As written, both criteria could pass on lucky runs and fail on others. A single test interaction is not sufficient evidence.

Recommendation: Specify a test protocol: 3 standard prompts that should trigger MEMORY.md retrieval, minimum 2/3 pass rate required, evidence = read tool call to MEMORY.md visible in session logs.


F-08 — Phase 0 has no rollback instruction for SOUL.md modification

Severity: MAJOR

Phase 0 compresses SOUL.md. If Jeff reviews and rejects, the spec says "Jeff reviews before any injection changes go live" — but Task 6 promotes the draft to the live SOUL.md.
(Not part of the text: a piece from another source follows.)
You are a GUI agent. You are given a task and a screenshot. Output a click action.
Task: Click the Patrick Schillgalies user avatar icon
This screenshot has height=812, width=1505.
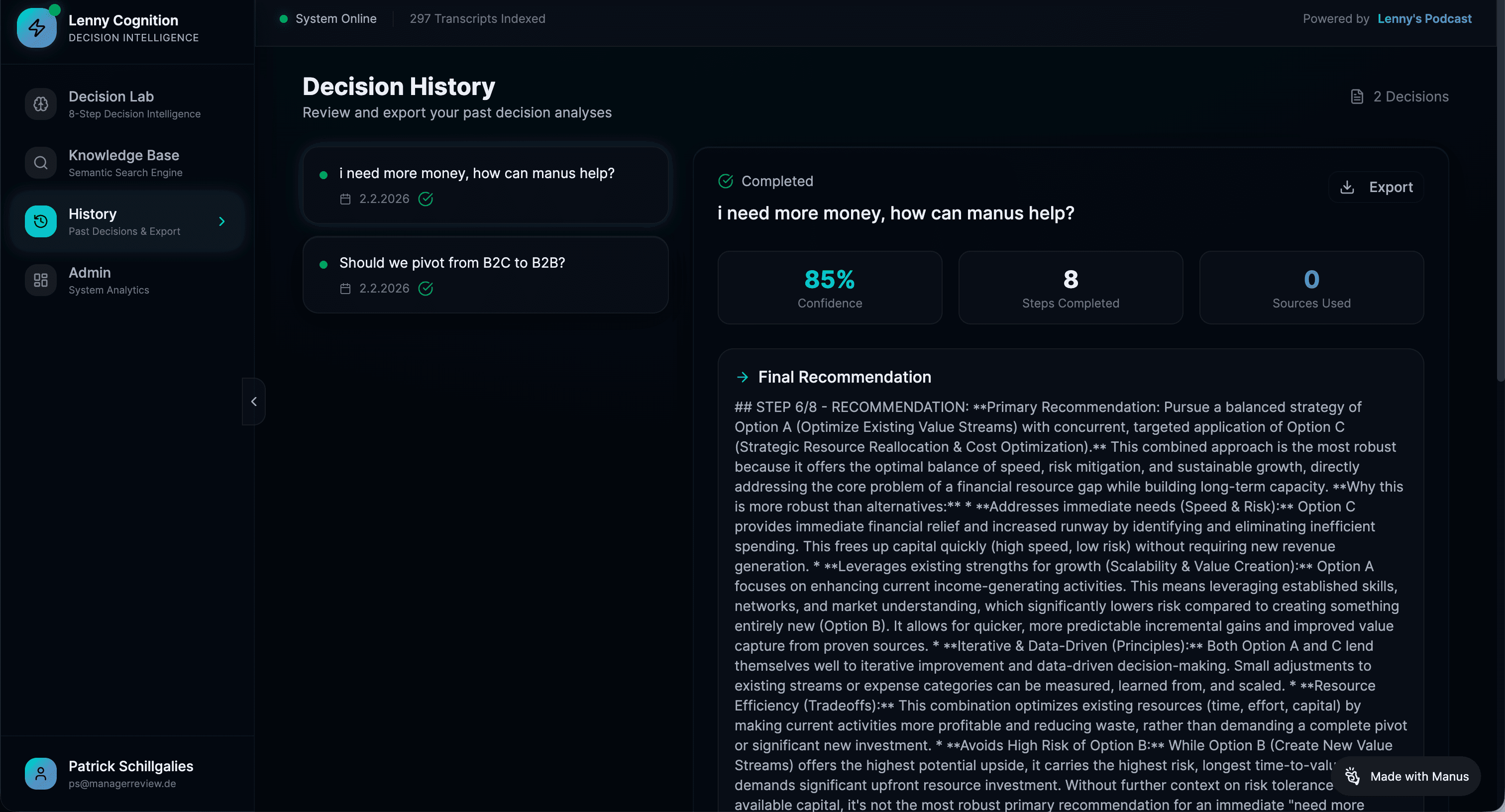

There is no rollback instruction for SOUL.md, only for the hook (Phase 1-2). A bad SOUL.md compression degrades Jules immediately on the next session start, before any hook changes.

Recommendation: Require a SOUL.md backup (SOUL.md.bak) before Task 6 promotes the compressed version. Add explicit rollback instruction: cp SOUL.md.bak SOUL.md. This should be a hard gate in the Phase 0 checklist.


F-09 — LESSONS_LEARNED.md referenced but not confirmed to exist

Severity: MINOR

Task 3 (wisdom compression) lists LESSONS_LEARNED.md (Forge's file) as an input source. This file is not confirmed to exist in the workspace. If missing, the script will either error or silently produce lower-quality output.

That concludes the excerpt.